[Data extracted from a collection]
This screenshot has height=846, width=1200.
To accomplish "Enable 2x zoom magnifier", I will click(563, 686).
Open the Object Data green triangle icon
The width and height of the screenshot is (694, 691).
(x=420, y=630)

What to do: Every entry above must be copied exactly.

Task response:
This screenshot has height=846, width=1200.
To accomplish "Enable 2x zoom magnifier", I will click(563, 686).
Open the Object Data green triangle icon
The width and height of the screenshot is (694, 691).
(x=420, y=630)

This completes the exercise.